Here's an example how in three commands you can boot a Debian OS on your
Fedora machine inside an nspawn container:
# yum install debootstrap
# debootstrap --arch=amd64 unstable debian-tree/
# systemd-nspawn -D debian-tree/
This will bootstrap the OS directory tree and then simply invoke a shell in
it. If you want to boot a full system in the container, use a command like
this:
# systemd-nspawn -D debian-tree/ /sbin/init
And after a quick bootup you should have a shell prompt, inside a complete
OS, booted in your container. The container will not be able to see any of
the processes outside of it. It will share the network configuration, but
not be able to modify it. (Expect a couple of EPERMs during boot for that,
which however should not be fatal). Directories like /sys and /proc/sys
are available in the container, but mounted read-only in order to avoid
that the container can modify kernel or hardware configuration. Note
however that this protects the host OS only from accidental changes of its
parameters. A process in the container can manually remount the file
systems read-writeable and then change whatever it wants to change.
So, what's so great about systemd-nspawn again?
- It's really easy to use. No need to manually mount /proc and /sys into
your chroot() environment. The tool will do it for you and the kernel
automatically cleans it up when the container terminates.
- The isolation is much more complete, protecting the host OS from
accidental changes from inside the container.
- It's so good that you can actually boot a full OS in the container, not
just a single lonesome shell.
- It's actually tiny and installed everywhere where systemd is installed. No
complicated installation or setup.
systemd itself has been modified to work very well in such a container. For
example, when shutting down and detecting that it is run in a container,
it just calls exit(), instead of reboot() as last step.

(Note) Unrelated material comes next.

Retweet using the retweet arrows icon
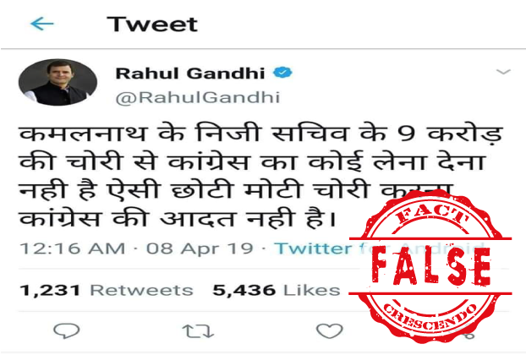This screenshot has width=526, height=355. [x=198, y=331]
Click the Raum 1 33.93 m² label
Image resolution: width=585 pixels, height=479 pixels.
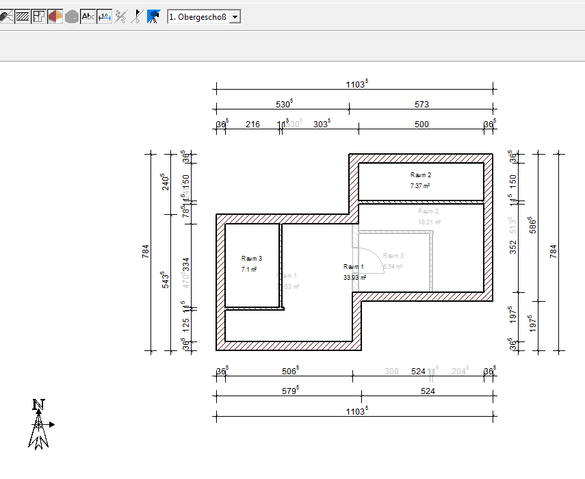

Note that systemd-nspawn is not a full container solution. If you need that
LXC is the better choice for you. It uses the same underlying kernel
technology but offers a lot more, including network virtualization. If you
so will, systemd-nspawn is the GNOME 3 of container solutions: slick and
trivially easy to use -- but with few configuration options. LXC OTOH is
more like KDE: more configuration options than lines of code. I wrote
systemd-nspawn specifically to cover testing, debugging, building,
installing, recovering. That's what you should use it for and what it is
really good at, and where it is a much much nicer alternative to
chroot(1).
So, let's get this finished, this was already long enough. Here's what to
take home from this little blog story:
- Secure chroot()s are best done natively in the C sources of your program.
- ReadOnlyDirectories=, InaccessibleDirectories= might be suitable
alternatives to a full chroot() environment.
- RootDirectory= is your friend if you want to chroot() a specific service.
- systemd-nspawn is made of awesome.
- chroot()s are lame, file system namespaces are totally l33t.
All of this is readily available on your Fedora 15 system.
And that's it for today. See you again for the next installment.